Okay, so Kevin wrote a post on the Washington Post’s series on “Being a Black Man.” And I want to comment at length, but first I have to highlight this bit, because bwah ha ha ha ha ha!
Here’s a story: A Black man who was in all other respects a good person, when finding out that I lived with a gay man, could only respond, “how can you live in an apartment that smells like ass all the time?”
Really? I thought fags were all anal-retentive neat freaks.

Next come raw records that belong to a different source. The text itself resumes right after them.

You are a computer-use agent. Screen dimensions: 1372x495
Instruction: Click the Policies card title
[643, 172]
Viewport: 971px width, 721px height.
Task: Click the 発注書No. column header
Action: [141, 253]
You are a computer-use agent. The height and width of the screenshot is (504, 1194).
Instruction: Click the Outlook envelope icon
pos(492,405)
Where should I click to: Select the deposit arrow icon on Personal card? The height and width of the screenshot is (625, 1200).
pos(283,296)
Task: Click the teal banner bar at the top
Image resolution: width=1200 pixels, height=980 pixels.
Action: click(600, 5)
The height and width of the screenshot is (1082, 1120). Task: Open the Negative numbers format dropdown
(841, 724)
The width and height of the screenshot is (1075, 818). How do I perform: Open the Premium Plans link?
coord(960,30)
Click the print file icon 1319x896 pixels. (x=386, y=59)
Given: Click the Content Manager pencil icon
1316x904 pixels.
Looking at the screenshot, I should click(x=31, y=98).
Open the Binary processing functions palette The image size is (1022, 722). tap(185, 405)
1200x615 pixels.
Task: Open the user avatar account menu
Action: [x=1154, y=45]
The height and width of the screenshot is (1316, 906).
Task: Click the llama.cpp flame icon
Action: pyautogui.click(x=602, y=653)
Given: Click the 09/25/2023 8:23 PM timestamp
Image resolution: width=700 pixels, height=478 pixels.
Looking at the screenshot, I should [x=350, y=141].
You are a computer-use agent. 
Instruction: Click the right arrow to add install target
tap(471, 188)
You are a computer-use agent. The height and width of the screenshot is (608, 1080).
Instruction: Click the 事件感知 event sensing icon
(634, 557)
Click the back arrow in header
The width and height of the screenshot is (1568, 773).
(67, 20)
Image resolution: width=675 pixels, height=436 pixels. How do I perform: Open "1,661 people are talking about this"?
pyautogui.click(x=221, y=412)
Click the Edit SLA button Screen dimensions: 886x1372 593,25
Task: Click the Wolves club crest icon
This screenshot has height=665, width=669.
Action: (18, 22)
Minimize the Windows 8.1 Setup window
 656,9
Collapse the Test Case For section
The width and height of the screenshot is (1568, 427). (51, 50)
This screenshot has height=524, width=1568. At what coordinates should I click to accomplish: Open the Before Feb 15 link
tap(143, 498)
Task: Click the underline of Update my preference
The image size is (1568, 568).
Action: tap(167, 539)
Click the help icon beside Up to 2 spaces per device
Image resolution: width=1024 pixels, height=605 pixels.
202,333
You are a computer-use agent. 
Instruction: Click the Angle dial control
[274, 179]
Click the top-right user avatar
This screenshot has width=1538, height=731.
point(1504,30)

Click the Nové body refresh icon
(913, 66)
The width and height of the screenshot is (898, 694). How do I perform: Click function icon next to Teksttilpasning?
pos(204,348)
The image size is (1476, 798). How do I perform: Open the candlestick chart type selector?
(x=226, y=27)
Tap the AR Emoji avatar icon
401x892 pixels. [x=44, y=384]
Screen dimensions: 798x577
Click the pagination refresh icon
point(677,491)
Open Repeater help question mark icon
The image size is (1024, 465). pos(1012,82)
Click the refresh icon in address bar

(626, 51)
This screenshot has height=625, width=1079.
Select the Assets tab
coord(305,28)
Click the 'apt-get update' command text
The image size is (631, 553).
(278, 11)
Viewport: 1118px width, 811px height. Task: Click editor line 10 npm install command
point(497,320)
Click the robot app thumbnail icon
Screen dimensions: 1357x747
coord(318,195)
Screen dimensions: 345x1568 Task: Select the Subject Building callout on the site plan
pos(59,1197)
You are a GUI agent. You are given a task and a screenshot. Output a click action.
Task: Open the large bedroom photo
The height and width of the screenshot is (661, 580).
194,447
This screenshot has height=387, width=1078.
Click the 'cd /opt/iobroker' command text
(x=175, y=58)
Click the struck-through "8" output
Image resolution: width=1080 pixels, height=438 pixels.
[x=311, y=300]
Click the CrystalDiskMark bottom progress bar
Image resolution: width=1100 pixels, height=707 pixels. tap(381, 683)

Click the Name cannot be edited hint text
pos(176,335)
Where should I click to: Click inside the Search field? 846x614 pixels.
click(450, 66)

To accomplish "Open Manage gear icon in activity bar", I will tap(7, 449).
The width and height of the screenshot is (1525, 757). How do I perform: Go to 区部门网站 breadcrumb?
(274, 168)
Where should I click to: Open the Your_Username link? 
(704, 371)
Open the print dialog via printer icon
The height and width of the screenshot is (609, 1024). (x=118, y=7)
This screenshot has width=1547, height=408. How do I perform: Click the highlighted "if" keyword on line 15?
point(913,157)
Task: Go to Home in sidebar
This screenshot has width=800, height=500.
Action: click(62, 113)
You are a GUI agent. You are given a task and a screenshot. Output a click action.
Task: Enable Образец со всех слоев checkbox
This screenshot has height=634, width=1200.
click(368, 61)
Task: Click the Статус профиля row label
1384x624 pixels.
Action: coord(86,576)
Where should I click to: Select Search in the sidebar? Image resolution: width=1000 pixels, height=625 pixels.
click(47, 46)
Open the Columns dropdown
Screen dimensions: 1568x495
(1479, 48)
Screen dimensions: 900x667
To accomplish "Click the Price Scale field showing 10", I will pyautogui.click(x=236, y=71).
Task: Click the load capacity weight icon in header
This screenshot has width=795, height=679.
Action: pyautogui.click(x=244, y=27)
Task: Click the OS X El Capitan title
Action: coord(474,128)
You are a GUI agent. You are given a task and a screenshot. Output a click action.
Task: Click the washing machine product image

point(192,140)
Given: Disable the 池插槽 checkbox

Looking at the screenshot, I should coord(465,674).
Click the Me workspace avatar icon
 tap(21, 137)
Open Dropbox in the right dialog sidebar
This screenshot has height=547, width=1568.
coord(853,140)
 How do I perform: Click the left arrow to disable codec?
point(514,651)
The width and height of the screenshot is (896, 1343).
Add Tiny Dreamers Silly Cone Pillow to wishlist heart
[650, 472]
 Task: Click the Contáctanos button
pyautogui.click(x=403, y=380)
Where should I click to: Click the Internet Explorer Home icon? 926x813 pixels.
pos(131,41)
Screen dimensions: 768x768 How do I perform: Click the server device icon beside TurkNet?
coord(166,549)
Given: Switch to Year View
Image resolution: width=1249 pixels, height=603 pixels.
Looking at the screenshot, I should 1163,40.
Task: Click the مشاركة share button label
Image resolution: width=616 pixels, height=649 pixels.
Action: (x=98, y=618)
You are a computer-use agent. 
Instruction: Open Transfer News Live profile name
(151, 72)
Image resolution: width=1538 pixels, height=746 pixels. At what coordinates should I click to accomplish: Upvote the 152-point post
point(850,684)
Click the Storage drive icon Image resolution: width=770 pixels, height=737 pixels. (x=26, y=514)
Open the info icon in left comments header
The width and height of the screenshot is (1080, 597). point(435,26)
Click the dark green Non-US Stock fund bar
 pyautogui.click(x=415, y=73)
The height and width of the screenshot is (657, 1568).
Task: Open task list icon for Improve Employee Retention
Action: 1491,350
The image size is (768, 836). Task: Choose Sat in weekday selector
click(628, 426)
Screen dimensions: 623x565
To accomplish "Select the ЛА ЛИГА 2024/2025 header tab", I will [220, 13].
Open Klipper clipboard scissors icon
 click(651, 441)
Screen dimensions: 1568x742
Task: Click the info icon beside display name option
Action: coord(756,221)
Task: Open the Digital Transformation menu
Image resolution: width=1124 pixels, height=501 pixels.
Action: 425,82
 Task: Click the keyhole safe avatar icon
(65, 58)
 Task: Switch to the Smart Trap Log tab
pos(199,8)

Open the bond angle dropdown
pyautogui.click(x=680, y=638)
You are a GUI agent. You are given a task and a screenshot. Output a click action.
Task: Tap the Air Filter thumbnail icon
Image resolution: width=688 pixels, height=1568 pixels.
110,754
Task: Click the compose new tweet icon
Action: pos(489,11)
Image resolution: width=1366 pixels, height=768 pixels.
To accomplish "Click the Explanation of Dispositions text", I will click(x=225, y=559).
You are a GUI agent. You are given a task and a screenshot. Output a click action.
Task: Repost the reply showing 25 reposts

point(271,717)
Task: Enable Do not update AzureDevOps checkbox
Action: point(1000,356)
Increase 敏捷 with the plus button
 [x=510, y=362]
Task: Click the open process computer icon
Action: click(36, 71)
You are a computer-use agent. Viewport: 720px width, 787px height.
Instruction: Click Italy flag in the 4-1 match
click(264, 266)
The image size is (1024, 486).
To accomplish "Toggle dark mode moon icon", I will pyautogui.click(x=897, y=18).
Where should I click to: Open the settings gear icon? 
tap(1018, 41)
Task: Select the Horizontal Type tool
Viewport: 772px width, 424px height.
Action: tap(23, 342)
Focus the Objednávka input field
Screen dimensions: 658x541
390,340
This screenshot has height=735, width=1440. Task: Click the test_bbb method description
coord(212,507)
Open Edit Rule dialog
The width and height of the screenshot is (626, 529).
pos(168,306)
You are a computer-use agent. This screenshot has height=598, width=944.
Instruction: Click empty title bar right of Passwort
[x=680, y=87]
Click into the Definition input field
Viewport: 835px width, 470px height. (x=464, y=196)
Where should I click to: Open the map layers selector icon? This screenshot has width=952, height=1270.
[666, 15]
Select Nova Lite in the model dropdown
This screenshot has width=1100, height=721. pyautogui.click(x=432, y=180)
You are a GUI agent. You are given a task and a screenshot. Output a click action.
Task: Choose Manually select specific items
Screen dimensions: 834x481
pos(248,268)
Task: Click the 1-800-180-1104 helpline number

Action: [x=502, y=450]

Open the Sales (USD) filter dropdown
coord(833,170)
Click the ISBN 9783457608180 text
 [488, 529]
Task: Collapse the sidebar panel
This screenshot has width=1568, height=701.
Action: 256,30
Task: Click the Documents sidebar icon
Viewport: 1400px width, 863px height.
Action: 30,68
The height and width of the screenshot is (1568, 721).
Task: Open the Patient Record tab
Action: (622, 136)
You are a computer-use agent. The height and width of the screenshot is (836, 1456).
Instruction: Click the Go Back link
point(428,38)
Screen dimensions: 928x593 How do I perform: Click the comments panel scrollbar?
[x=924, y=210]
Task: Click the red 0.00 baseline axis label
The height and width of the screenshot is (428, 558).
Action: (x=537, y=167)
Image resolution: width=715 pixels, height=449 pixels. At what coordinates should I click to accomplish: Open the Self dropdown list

Anyway, Kevin goes on to write about the Washington Post’s description of black male culture, which I’ll just re-quote here:
On the streets, strangers frequently give each other an uptick of the head when their eyes meet, a nod of black male acknowledgment. Black men have invented so many special handshakes that a recent McDonald’s commercial turns on this fact. Their commonality is often defined by their style, their walk, their slang and even how they refer to each other (”Slim,” “Shorty,” “Dawg,” “Mo,” “Brother”). Wherever black men congregate, there is often a comfort level that crosses class and generational lines. There is even a universally acknowledged black men’s club, the barbershop, where no subject is off limits.
(Q: What do two trannyboys do in bed together?
A: They take off their shirts.)
It can be such a thin line between celebrating commonality and parroting stereotypes, particularly when outsiders are doing it. The head-tic thing–which I’ve actually gotten from men, period, which is odd–is also something that queers of various stripes do. Ragdoll over at Television Without Pity called it, “The Look of Mutual Homosexual Acknowledgement.” I’ve also heard, “The Nod of Lesbian Solidarity.” A quick non-verbal “hey” to the only other one in the room could well be a more general thing.
Which kind of makes me wonder how the Washington Post is going to deal with commonality as a function of racism and segregation, or as a historical firebrake against racism, and whether–as Kevin points out–it’ll make much of an effort to separate reality from pop-culture stereotype.